A small number of vehicles on U.S. roads are already indirectly powered by the sun. Ostensibly, some of America's electric cars use power derived from solar panels. And the fuel cells that bolster a growing fleet of hybrid cars and buses rely on hydrogen converted by photovoltaic cells.
But America is a liquid fuel kind of nation. To help wean American's off their love of gasoline, researchers at Harvard have found a way to turn solar energy into liquid fuel. It's like gas -- only good for the environment.
The liquifying process relies on bacteria. After a sort of a artificial leaf -- similar to a photovoltaic cell -- splits the absorbed sunlight into hydrogen and oxygen, a lab-engineered bacterium (Ralstonia eutropha) is introduced. The bacteria combines the hydrogen with carbon dioxide to create a liquid fuel called isopropanol.
The unique approach combines the powers of an inorganic catalyst with a biological system -- the integration of human engineering with the biological wonders of the natural world.

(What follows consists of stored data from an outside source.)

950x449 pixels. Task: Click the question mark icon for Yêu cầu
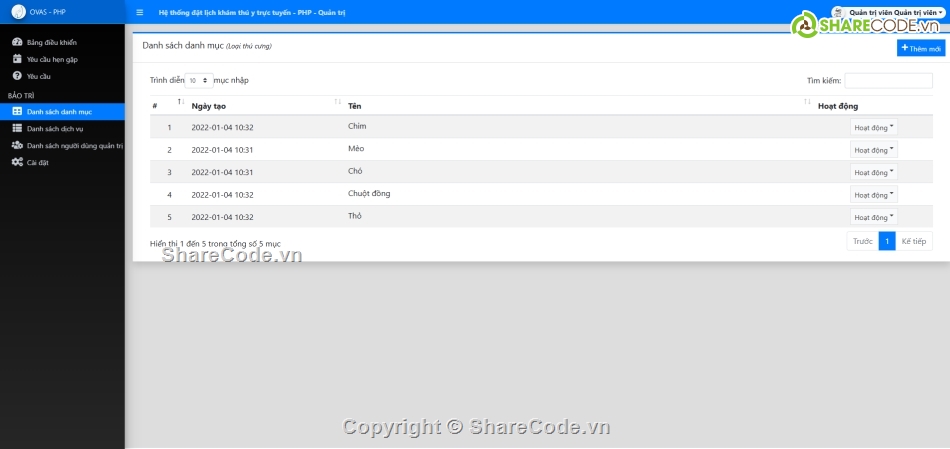(17, 76)
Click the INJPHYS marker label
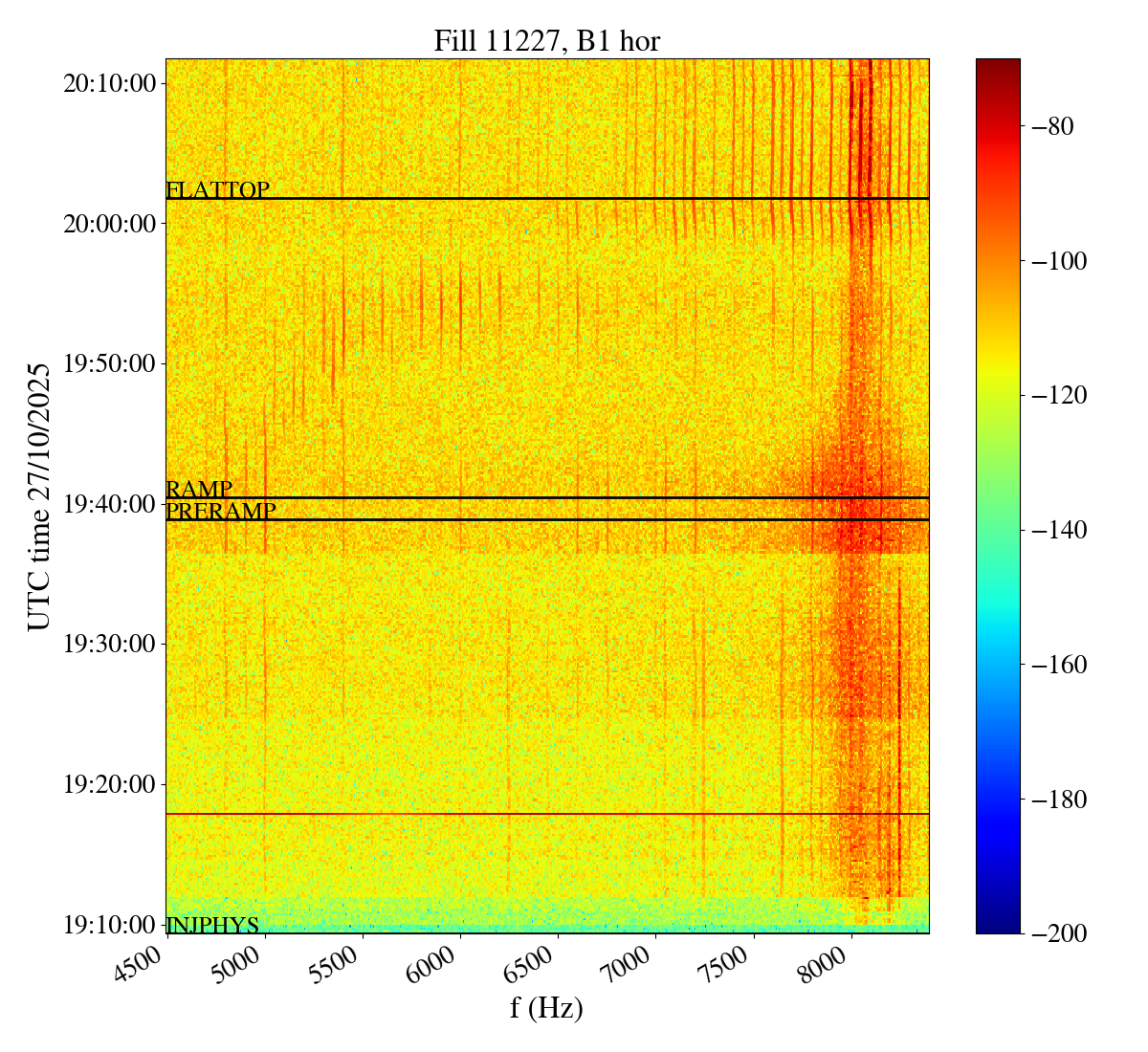 click(x=212, y=925)
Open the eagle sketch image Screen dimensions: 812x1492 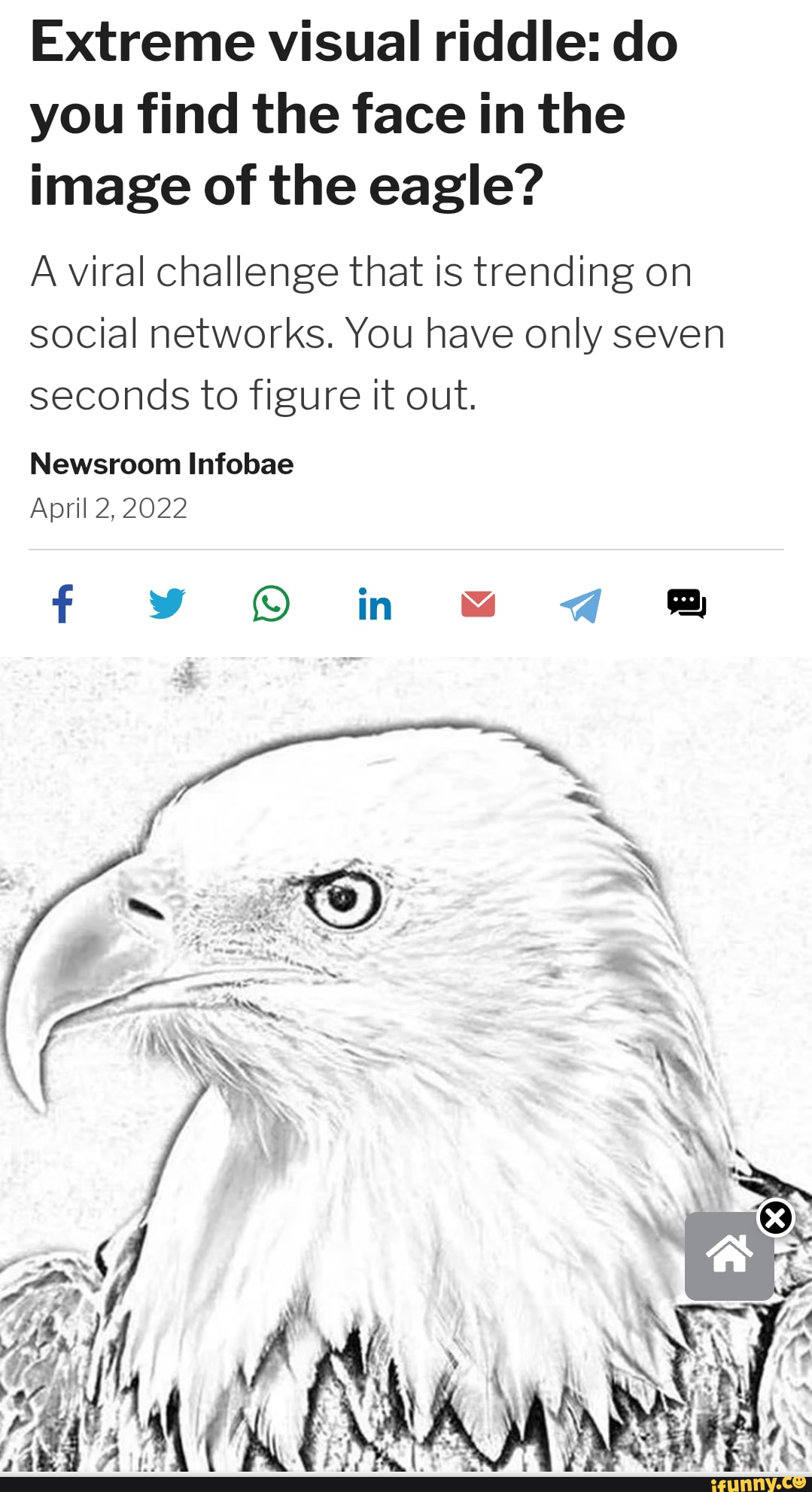406,1064
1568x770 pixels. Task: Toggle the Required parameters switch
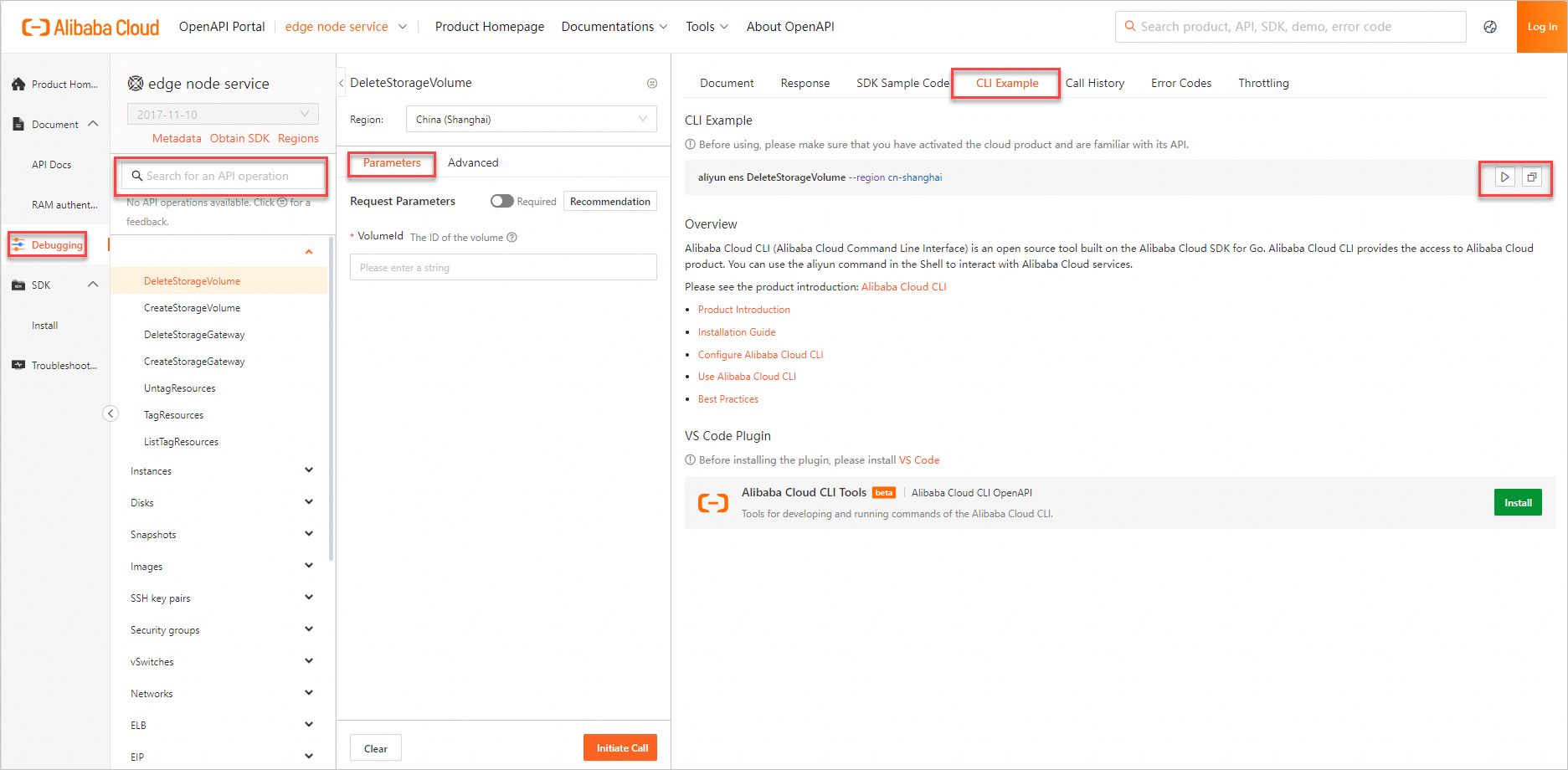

"We're almost at a 1 percent efficiency rate of converting sunlight into isopropanol," lead author Daniel Nocera explained. "There have been 2.6 billion years of evolution, and Pam and I working together a year and a half have already achieved the efficiency of photosynthesis."
Researchers are hoping to ramp up to 5 percent efficiency soon. The research was published this week in the journal PNAS.
"This is a proof of concept that you can have a way of harvesting solar energy and storing it in the form of a liquid fuel," said co-author Pamela Silver. "Dan's formidable discovery of the catalyst really set this off, and we had a mission of wanting to interface some kinds of organisms with the harvesting of solar energy. It was a perfect match."